Data Preparation
DataFrame Metadata
Column metadata is one of the most useful and the least known features of the Spark Dataset
. It is worth noting that all features described below, although not private, are part of the developer API and as such can be unstable or even removed in minor versions.
Metadata in ML pipelines
Although it is widely used by ML Pipelines
to indicate variable types and levels a whole process is usually completely transparent and at least partially hidden from the final user so let’s look at a simple pipeline and see what happens behind the scenes.
We’ll start with a simple dataset:
val df = Seq(
(0.0, "x", 2.0),
(1.0, "y", 3.0),
(2.0, "x", -1.0)
).toDF("label", "x1", "x2")
and a following pipeline:
import org.apache.spark.ml.Pipeline
import org.apache.spark.ml.feature.{StringIndexer, VectorAssembler}
val stages = Array(
new StringIndexer().setInputCol("x1").setOutputCol("x1_"),
new VectorAssembler().setInputCols(Array("x1_", "x2")).setOutputCol("features")
)
val model = new Pipeline().setStages(stages).fit(df)
Now we can extract stages
, transform
data step-by-step:
val dfs = model.stages.scanLeft(df)((df, stage) => stage.transform(df))

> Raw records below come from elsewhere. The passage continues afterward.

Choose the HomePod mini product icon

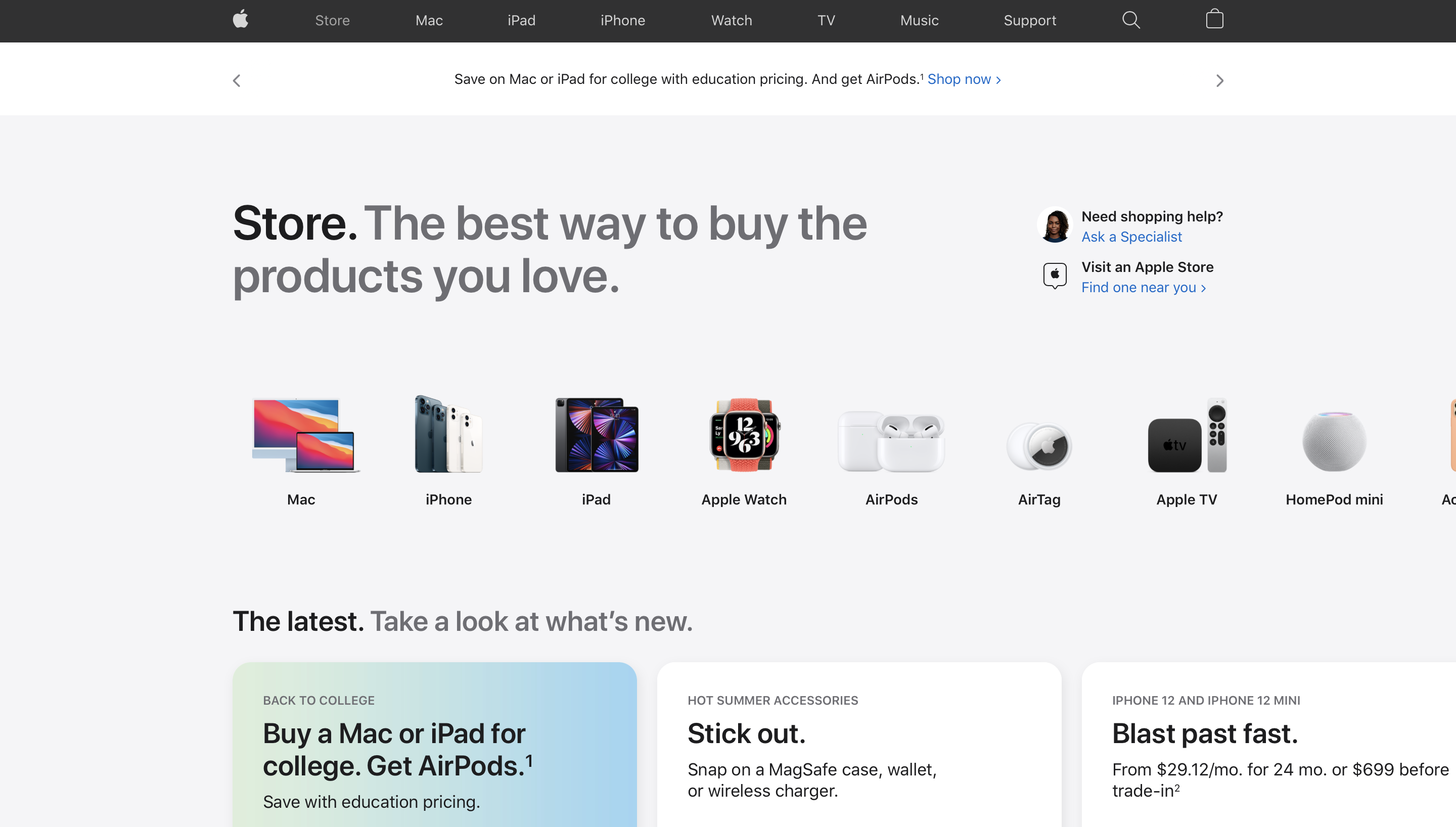coord(1334,441)
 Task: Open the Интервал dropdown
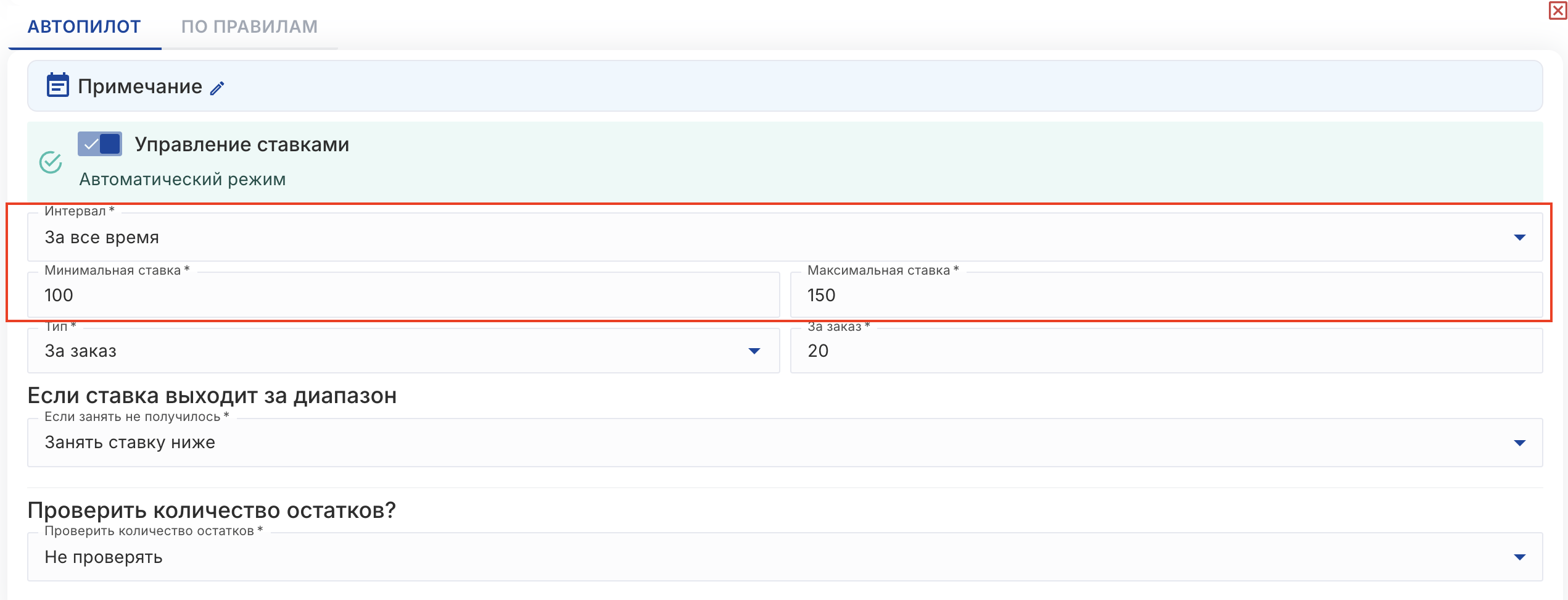pyautogui.click(x=783, y=238)
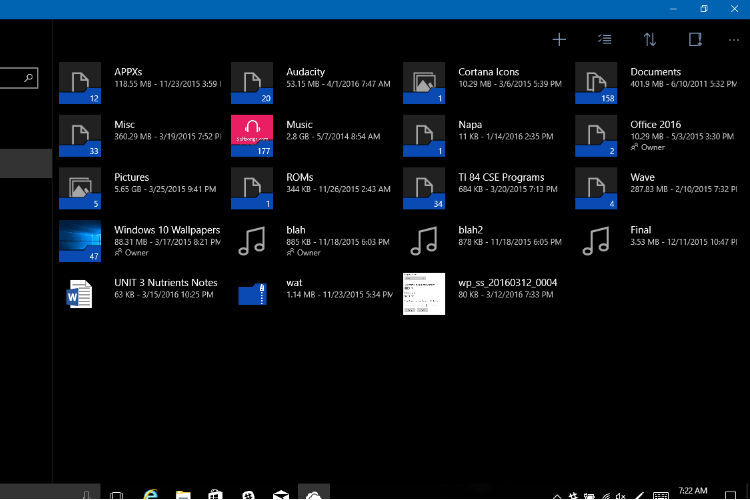Open the wat zip archive
This screenshot has width=750, height=500.
(x=252, y=293)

and see what is going on at each stage:
Our initial dataset has no metadata:
dfs(0).schema.map(_.metadata)
// Seq[org.apache.spark.sql.types.Metadata] = List({}, {}, {}, {})
After transforming with
StringIndexerModel
we can see indexer specific metadata:dfs(1).schema.last.metadata
// org.apache.spark.sql.types.Metadata =
// {"ml_attr":{"vals":["x","y"],"type":"nominal","name":"x1_"}}
It is important to note that this information is stored locally so it is better to keep that in mind if number of unique values is large.
Finally metadata for assembled feature vector:
dfs(2).schema.last.metadata
// org.apache.spark.sql.types.Metadata = {"ml_attr":{"attrs":{
// "numeric":[{"idx":1,"name":"x2"}],
// "nominal":[{"vals":["x","y"],"idx":0,"name":"x1_"}]
// },"num_attrs":2}}
Metadata from upstream stages is picked by the assembler and used to describe vector indices.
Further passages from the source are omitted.